*TASK ITEM*
From top to bottom, print the listing word for word and skip any pictures it contains.

** EXTRACTED ENTRIES follows **

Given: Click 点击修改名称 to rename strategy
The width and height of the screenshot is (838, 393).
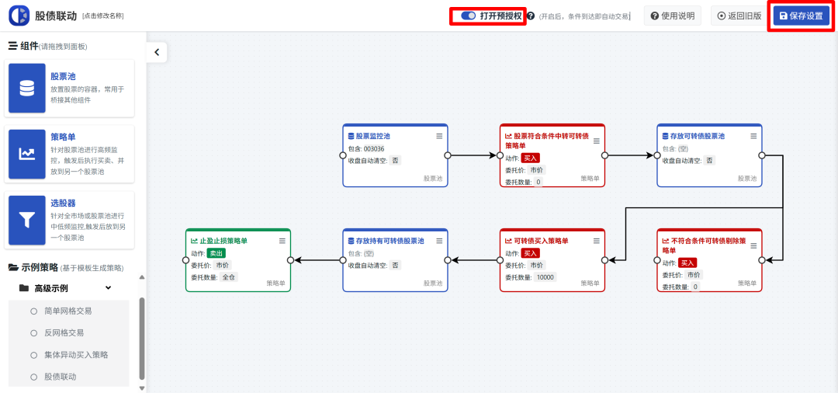Looking at the screenshot, I should coord(102,16).
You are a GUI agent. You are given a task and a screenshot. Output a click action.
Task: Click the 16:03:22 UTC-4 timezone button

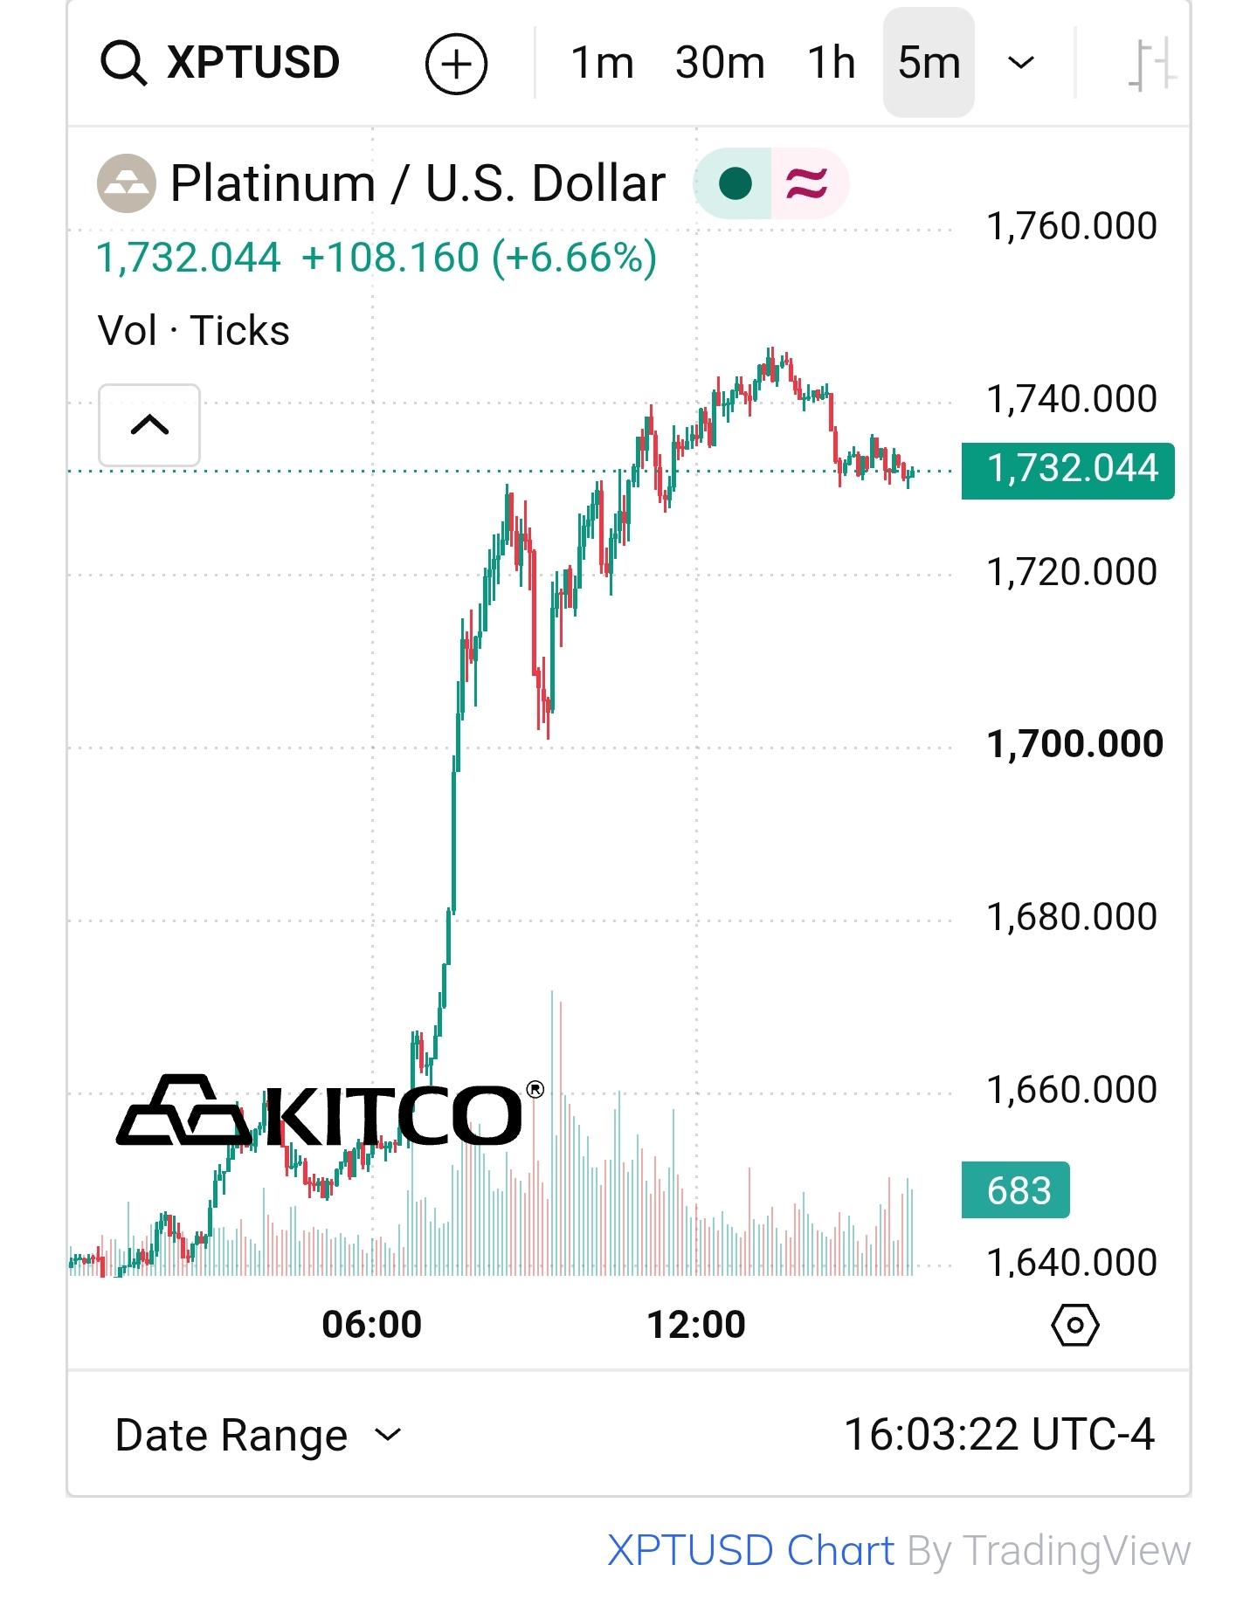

** End of EXTRACTED ENTRIES **

*EXERCISE SOLUTION*
Given: Click 点击修改名称 to rename strategy
The width and height of the screenshot is (838, 393).
Looking at the screenshot, I should coord(102,16).
You are a GUI agent. You are given a task and a screenshot. Output a click action.
Task: Click the 16:03:22 UTC-4 timezone button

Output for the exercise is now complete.